Il faut lire cette politique conjointement avec les documents de politique suivants : 14-02-18, Gains assurables – construction14-02-19, Certificat de décharge dans l’industrie de la construction; et 12-03-03, Qui peut obtenir une assurance facultative?

But

La présente politique précise les exigences de protection des personnes exerçant des activités dans l'industrie de la construction.

Définitions

Construction

Par « construction », on entend toute industrie énumérée à la catégorie G – Construction de l’annexe 1 (Règl. de l’Ont.175/98) et(ou) toute activité commerciale incluse dans la catégorie G du Manuel de la classification des employeurs.

Exploitants indépendants

Par exploitant indépendant travaillant dans l'industrie de la construction, on entend :
1. une personne

  • qui n’emploie pas de travailleurs,
  • qui se déclare comme travailleur autonome aux fins d’une loi ou d’un règlement de l’Ontario, du Canada, d’une autre province ou d’un autre territoire du Canada (p. ex., l’Agence du revenu du Canada), et
  • dont les services d’entrepreneur ou de sous-traitant sont retenus par plus d’une personne durant une période de 18 mois,

ou

2. une personne qui est un dirigeant d’une personne morale qui

  • n’emploie pas de travailleurs autre que la personne en question, et
  • dont les services d’entrepreneur ou de sous-traitant sont retenus par plus d’une personne durant une période de 18 mois.

Dirigeants

Pour déterminer qui est un dirigeant d'une personne morale, la Commission considère si

  • le nom du dirigeant est consigné au registre des procès-verbaux de l’employeur à titre de dirigeant ou de directeur, et(ou)
  • le statut de la personne peut être vérifié dans d’autres documents que la Commission peut examiner, y compris les résolutions du conseil d’administration, les règlements administratifs internes ou les documents publics déposés auprès d’autres instances gouvernementales.

La Commission peut aussi déterminer qui est un dirigeant en examinant la nature des relations qui existent entre la personne et l'employeur. Dans de tels cas, les documents mentionnés ci-dessus seront considérés, mais la nature des relations détermine si la personne est considérée comme un dirigeant.

La Commission considérera un certain nombre de facteurs lorsqu'elle examine la nature des relations qui existent entre la personne et l'employeur, y compris si la personne

  • s’est vu déléguer les pouvoirs d’agir indépendamment au nom de l’organisme,
  • est responsable entièrement ou partiellement de la direction générale et du contrôle des activités ou des affaires financières de l’organisme,
  • exerce un large pouvoir en matière de prise de décision ou de formulation de politiques pour l’organisme dans son ensemble, plutôt qu’un pouvoir strictement limité à une direction ou division précise,
  • a le pouvoir d’engager l’entreprise.

Les organismes non constitués en personne morale peuvent avoir des personnes dont on a déterminé qu'elles sont des dirigeants aux termes de la présente politique, selon l'examen de la nature des relations mené par la Commission, comme mentionné ci-dessus. Cela comprend les organismes sans but lucratif, les municipalités, les conseils, les commissions et le gouvernement provincial, mais ne comprend pas les propriétaires uniques.

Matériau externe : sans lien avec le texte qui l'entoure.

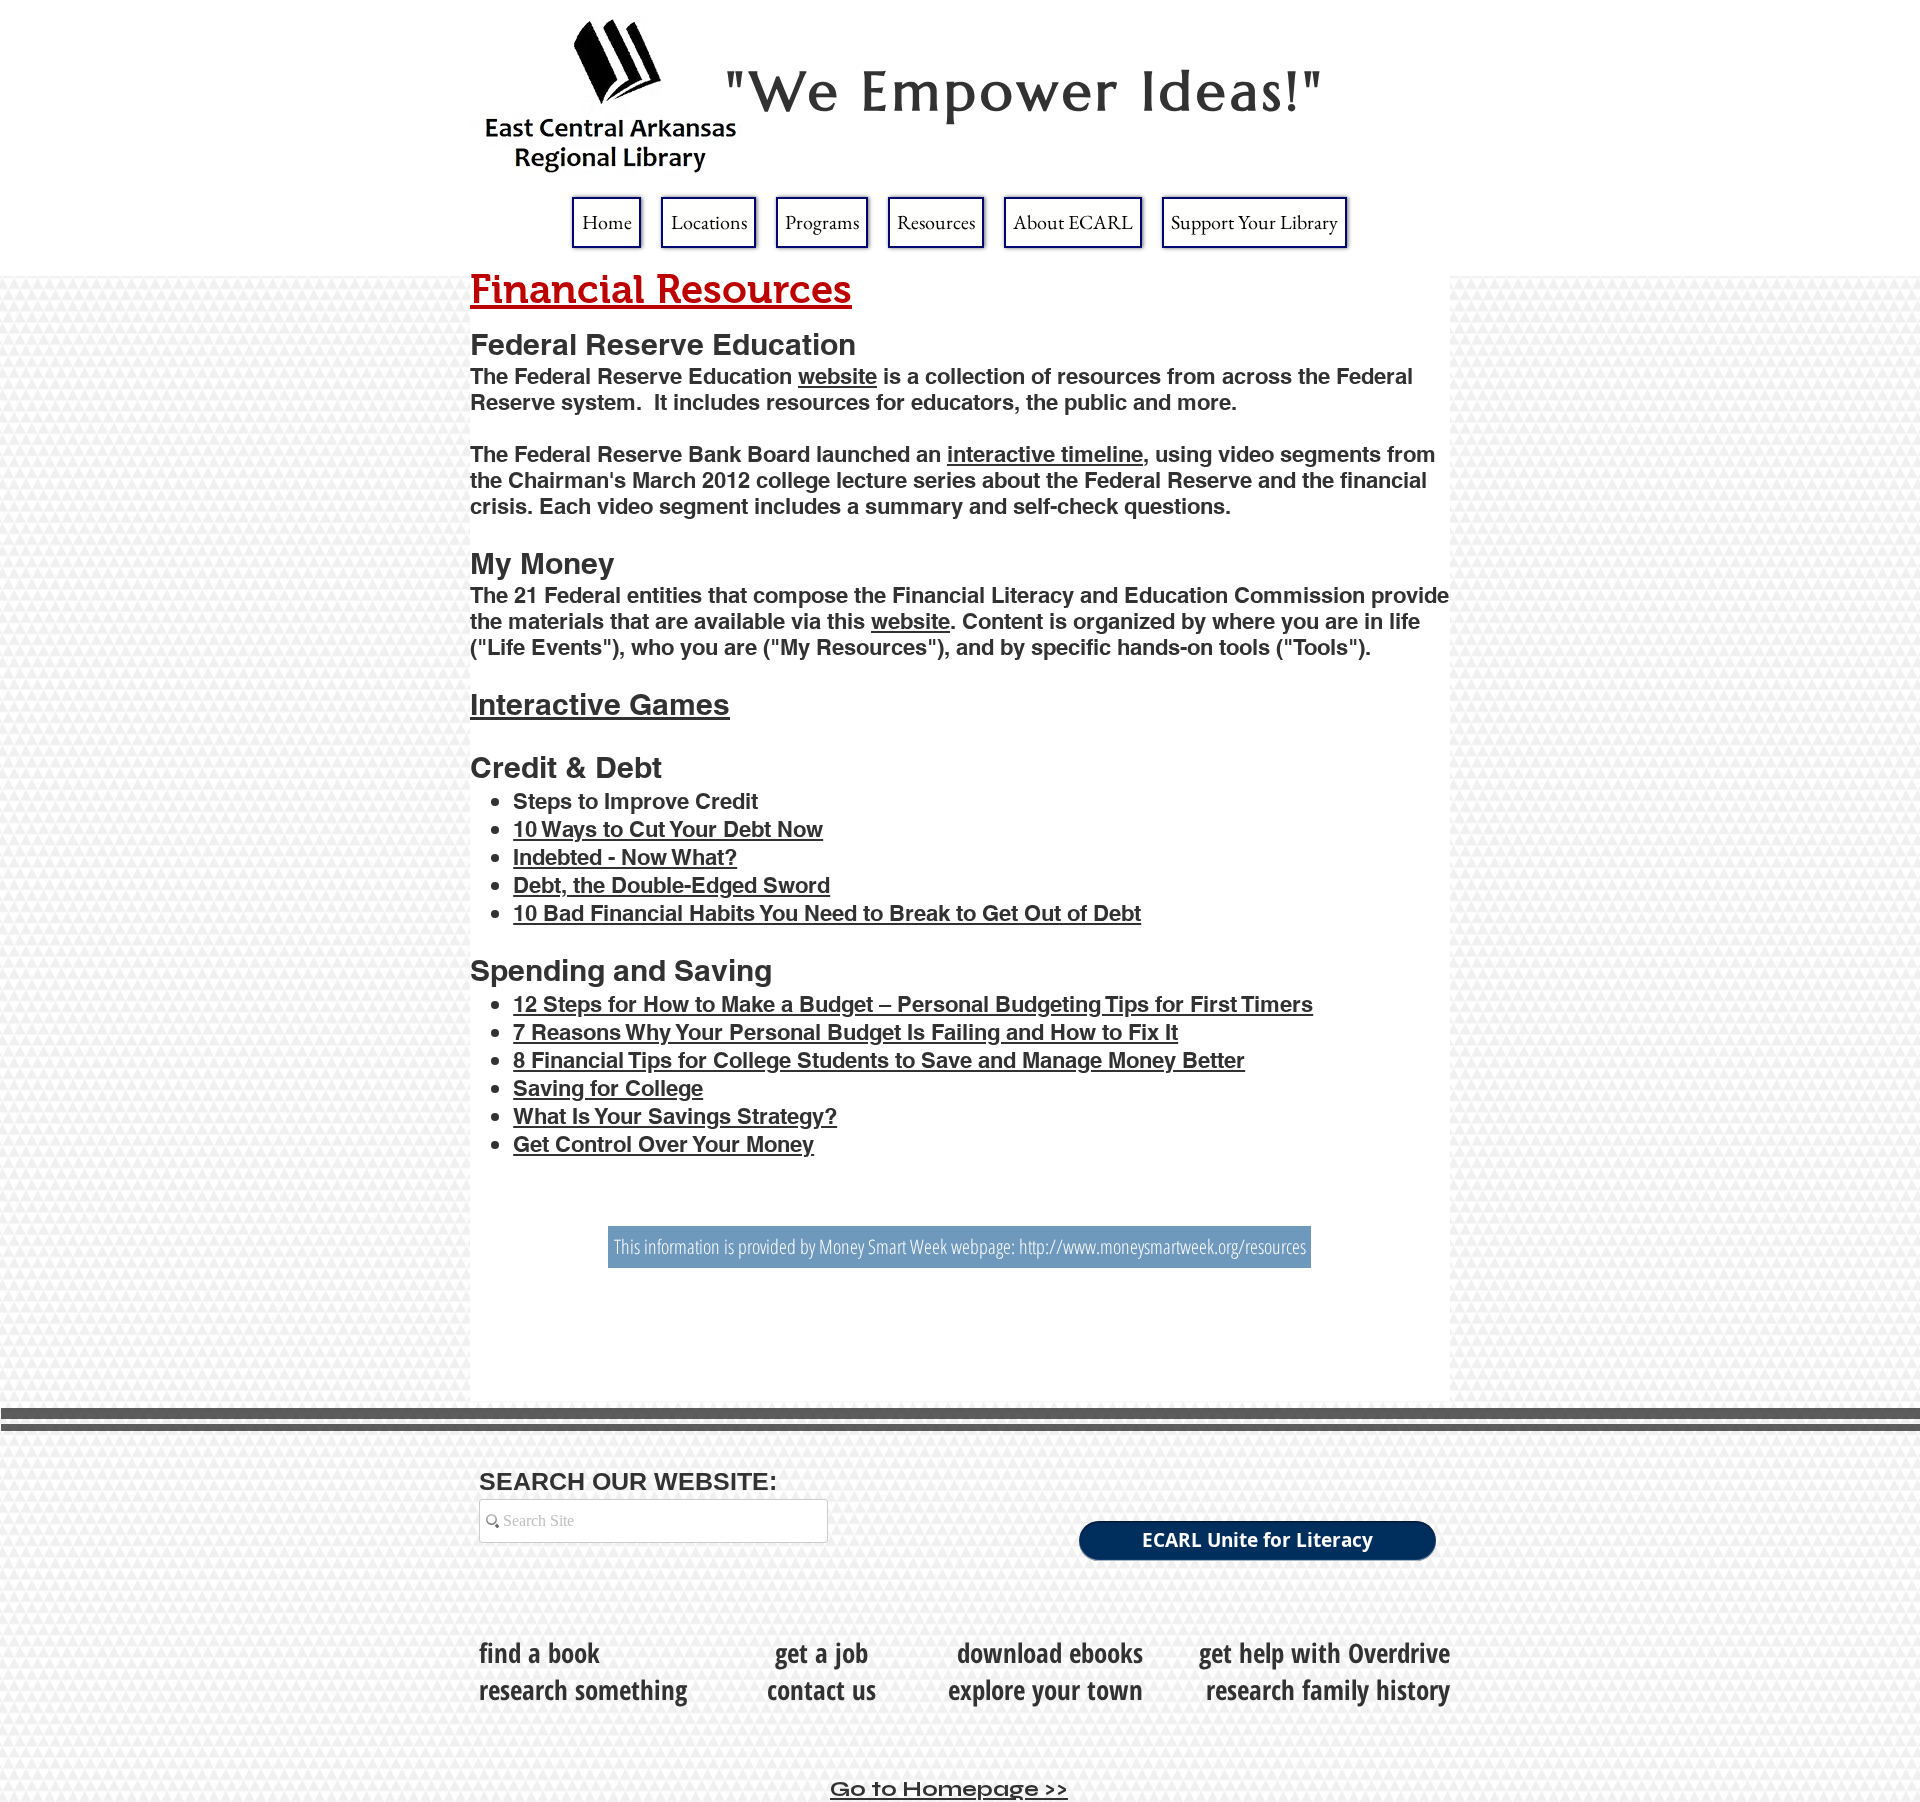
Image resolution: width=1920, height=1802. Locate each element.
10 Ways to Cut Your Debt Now (668, 829)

Travailleurs et employeurs assimilés

Chaque exploitant indépendant, propriétaire unique, associé d'une société en nom collectif et dirigeant d’une personne morale qui exerce des activités dans l'industrie de la construction est réputé être un travailleur assimilé, à moins d’être exempté aux termes de la présente politique.

Lorsqu'une personne est un travailleur assimilé, l'exploitant indépendant, le propriétaire unique, la société en nom collectif ou la personne morale, respectivement. qui exerce des activités dans l'industrie de la construction est l'employeur assimilé.

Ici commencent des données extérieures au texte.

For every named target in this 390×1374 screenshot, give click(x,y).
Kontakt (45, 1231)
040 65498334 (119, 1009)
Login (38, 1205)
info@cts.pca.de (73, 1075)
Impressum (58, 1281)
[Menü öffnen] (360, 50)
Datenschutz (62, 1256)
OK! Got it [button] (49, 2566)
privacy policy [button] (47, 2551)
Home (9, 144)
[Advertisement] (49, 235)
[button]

Les travailleurs assimilés et les employeurs assimilés dans l'industrie de la construction sont assujettis aux droits et obligations des travailleurs et des employeurs aux termes de la Loi de 1997 sur la sécurité professionnelle et l'assurance contre les accidents du travail, sauf indication contraire dans la présente politique.

Exemption pour travaux de rénovation domiciliaire

Les exploitants indépendants, les propriétaires uniques, les associés d'une société en nom collectif et les dirigeants d'une personne morale qui exécutent des travaux de construction sont exemptés de la protection obligatoire si l'employeur assimilé exécute exclusivement des travaux de rénovation domiciliaire.

Les travaux de rénovation domiciliaire exemptés sont les travaux de construction exécutés

  • par un exploitant indépendant, un propriétaire unique, un associé ou un dirigeant et
  • à l’égard d’une résidence privée existante qui est ou sera occupée par la personne qui a directement retenu les services de l’exploitant indépendant, du propriétaire unique, de la société en nom collectif ou de la personne morale ou par un membre de la famille de la personne.

Définition de résidence privée existante

Une résidence privée existante inclut

  • une maison, une unité condominiale, un appartement ou une résidence privée qui est utilisée de façon saisonnière ou à des fins récréatives, comme un chalet, et
  • toute structure qui est habituellement rattachée ou annexée à la résidence privée, située sur le même site, et utilisée exclusivement à des fins non commerciales. Ces structures comprennent les garages, les cabanons, les clôtures ou les piscines.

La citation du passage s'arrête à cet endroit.